## Exercise instructions
Copy out each line of the data that contains "breadcrumb".
========================================
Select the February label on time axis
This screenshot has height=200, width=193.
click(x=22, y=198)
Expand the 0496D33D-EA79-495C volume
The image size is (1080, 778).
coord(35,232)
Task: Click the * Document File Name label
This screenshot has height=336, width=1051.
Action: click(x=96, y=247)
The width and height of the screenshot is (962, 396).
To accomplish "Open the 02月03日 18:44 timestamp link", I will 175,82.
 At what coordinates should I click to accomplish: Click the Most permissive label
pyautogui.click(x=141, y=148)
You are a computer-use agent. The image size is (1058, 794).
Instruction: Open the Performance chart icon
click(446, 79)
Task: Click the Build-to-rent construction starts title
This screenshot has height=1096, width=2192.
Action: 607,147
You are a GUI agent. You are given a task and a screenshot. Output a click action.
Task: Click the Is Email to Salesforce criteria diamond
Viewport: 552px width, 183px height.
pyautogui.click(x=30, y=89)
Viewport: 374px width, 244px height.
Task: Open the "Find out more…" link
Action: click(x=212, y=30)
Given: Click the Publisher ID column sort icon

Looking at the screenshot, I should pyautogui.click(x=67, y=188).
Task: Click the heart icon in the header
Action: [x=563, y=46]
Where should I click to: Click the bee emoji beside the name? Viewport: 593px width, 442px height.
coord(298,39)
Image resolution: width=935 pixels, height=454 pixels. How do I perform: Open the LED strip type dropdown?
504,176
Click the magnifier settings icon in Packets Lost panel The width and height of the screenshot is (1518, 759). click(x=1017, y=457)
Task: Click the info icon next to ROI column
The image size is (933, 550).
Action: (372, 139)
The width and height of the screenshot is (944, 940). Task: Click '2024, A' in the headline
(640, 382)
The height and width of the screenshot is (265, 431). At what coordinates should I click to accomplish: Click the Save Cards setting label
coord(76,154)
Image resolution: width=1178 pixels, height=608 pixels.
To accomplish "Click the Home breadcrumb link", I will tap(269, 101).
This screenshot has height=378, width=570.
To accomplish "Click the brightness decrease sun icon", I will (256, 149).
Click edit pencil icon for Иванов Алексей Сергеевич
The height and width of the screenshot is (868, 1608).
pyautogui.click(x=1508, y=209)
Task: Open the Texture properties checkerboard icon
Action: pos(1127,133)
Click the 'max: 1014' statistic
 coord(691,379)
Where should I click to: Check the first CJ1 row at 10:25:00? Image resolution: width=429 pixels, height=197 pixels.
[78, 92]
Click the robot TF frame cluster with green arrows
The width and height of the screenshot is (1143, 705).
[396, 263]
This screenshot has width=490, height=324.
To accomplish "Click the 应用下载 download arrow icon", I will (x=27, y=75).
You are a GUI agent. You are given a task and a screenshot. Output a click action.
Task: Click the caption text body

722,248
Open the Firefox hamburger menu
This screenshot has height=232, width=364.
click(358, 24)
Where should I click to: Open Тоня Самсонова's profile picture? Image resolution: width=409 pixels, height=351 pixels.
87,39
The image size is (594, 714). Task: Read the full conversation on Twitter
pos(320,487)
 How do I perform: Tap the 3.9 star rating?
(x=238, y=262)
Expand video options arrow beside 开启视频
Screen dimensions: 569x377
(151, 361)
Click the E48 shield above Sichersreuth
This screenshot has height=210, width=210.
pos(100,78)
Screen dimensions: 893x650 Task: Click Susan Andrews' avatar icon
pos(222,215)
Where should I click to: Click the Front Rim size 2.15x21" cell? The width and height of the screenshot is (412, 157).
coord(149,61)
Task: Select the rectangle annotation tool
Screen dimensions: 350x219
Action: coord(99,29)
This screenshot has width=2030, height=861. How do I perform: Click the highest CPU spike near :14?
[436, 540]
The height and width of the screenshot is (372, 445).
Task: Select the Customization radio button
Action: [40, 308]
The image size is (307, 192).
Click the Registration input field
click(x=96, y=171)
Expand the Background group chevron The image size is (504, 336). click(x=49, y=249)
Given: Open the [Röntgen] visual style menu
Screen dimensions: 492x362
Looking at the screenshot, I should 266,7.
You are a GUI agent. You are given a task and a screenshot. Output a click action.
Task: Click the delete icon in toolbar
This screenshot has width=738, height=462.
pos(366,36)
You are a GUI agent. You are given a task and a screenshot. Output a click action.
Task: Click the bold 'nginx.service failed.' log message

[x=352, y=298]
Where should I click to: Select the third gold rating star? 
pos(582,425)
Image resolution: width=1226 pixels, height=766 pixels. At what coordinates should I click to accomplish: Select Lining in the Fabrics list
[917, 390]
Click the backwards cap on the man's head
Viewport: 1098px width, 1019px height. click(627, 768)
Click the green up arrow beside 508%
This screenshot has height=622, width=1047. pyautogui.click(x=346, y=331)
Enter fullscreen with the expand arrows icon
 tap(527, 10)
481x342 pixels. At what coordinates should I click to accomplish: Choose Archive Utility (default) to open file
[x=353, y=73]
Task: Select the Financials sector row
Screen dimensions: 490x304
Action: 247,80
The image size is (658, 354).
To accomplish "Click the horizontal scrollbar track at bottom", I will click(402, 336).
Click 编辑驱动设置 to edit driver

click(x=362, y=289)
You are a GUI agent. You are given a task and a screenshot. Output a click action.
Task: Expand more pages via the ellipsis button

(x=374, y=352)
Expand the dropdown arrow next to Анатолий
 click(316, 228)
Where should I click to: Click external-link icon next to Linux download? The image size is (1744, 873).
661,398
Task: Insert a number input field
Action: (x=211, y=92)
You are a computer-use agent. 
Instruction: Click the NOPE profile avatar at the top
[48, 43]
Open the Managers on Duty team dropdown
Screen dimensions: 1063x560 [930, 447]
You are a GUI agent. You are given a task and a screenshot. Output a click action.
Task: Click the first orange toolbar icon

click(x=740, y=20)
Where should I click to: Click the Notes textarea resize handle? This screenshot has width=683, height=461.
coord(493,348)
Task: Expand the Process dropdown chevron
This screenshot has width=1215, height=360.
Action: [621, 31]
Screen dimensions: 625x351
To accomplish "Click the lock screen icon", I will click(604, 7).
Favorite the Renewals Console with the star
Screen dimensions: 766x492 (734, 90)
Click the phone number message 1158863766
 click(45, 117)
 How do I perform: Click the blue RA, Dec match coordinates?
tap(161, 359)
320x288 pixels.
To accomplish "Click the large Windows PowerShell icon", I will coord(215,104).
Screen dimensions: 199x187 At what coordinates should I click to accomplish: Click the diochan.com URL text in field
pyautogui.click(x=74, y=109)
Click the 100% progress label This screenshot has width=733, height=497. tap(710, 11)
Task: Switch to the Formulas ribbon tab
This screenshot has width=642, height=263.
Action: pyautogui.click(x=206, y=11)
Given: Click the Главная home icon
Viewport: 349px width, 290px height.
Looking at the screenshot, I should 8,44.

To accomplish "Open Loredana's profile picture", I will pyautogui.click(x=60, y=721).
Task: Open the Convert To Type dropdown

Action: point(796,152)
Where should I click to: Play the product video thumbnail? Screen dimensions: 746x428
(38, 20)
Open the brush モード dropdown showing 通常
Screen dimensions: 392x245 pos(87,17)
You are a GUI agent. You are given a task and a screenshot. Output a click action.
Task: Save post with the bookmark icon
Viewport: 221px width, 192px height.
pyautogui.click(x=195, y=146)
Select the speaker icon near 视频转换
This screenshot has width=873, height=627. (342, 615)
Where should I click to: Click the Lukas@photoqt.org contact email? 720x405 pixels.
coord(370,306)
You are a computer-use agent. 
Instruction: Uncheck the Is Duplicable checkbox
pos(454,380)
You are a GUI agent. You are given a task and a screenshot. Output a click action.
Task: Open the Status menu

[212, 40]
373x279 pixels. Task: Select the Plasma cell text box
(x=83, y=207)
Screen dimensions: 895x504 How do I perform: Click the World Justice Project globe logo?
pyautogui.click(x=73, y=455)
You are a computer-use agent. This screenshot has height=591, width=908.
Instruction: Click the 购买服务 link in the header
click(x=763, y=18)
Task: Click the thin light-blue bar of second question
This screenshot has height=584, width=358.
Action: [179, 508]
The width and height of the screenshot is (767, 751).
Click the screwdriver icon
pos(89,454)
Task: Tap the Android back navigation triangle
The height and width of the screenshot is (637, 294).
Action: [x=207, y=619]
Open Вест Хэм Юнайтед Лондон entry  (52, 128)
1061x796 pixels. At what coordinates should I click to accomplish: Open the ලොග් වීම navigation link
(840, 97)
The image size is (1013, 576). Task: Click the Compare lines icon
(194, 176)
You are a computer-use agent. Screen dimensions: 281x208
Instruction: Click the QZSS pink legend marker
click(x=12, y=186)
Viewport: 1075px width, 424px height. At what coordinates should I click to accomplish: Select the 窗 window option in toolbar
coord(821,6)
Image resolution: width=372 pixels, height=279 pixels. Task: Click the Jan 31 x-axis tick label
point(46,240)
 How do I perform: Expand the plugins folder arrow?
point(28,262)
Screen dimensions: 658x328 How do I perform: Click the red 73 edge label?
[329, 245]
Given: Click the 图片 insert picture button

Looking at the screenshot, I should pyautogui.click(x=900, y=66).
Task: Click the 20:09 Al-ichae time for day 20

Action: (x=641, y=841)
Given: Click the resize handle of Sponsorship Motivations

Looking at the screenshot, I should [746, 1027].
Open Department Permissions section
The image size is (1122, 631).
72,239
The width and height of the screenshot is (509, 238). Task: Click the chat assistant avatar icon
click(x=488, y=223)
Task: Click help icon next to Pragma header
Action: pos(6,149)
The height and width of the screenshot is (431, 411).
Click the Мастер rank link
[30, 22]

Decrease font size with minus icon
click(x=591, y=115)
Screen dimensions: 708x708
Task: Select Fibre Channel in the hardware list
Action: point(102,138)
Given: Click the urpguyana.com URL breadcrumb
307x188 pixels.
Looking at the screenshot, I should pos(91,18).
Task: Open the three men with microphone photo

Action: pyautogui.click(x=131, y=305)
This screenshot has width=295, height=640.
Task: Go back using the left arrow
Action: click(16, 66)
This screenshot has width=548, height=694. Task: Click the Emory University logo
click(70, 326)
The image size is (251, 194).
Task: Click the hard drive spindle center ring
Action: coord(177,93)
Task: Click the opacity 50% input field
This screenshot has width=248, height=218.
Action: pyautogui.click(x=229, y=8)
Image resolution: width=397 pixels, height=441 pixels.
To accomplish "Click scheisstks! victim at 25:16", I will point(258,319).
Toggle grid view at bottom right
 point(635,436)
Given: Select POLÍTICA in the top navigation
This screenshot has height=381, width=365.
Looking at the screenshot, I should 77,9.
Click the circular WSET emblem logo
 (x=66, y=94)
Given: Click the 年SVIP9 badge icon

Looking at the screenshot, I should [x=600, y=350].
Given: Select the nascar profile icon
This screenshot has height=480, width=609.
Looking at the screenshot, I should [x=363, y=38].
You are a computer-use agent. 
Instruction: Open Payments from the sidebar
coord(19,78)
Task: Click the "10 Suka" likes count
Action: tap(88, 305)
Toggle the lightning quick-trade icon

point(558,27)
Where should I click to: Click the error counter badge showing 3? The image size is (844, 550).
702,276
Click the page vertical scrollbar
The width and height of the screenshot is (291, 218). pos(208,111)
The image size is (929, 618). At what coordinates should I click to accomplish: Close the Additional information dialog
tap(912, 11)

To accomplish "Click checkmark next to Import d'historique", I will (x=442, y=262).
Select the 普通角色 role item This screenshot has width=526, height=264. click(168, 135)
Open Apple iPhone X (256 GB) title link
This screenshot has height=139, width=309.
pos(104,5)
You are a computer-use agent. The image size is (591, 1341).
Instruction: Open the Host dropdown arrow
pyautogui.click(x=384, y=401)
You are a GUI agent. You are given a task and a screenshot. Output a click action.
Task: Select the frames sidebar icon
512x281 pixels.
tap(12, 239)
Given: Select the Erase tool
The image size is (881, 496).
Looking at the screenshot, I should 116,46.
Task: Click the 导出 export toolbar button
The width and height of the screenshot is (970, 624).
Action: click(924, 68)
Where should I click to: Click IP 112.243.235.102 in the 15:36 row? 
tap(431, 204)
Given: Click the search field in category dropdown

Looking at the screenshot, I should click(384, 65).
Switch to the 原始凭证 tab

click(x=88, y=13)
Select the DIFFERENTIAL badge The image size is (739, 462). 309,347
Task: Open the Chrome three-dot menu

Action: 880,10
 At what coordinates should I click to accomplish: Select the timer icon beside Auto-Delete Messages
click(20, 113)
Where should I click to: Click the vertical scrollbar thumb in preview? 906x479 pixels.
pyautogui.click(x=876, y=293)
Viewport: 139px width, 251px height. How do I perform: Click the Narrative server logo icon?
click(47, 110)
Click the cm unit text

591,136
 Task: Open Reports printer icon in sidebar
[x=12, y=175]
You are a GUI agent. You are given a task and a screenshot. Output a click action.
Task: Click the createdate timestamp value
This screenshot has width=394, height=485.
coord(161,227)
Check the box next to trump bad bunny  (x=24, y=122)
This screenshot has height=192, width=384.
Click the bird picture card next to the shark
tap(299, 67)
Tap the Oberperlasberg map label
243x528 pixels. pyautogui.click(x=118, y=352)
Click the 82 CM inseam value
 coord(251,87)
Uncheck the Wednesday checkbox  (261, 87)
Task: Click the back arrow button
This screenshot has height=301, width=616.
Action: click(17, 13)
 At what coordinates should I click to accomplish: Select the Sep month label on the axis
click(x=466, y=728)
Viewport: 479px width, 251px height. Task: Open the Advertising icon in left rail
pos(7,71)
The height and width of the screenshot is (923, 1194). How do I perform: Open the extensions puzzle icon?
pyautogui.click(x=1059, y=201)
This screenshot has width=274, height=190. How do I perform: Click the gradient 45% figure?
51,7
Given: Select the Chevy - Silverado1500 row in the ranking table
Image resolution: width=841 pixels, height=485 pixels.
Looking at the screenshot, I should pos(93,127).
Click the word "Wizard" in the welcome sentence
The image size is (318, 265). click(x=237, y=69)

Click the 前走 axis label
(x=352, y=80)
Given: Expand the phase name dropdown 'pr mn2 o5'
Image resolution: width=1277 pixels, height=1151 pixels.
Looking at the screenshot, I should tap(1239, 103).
========================================
## Written answer
To accomplish "Click the Home breadcrumb link", I will tap(269, 101).
Given: Click the urpguyana.com URL breadcrumb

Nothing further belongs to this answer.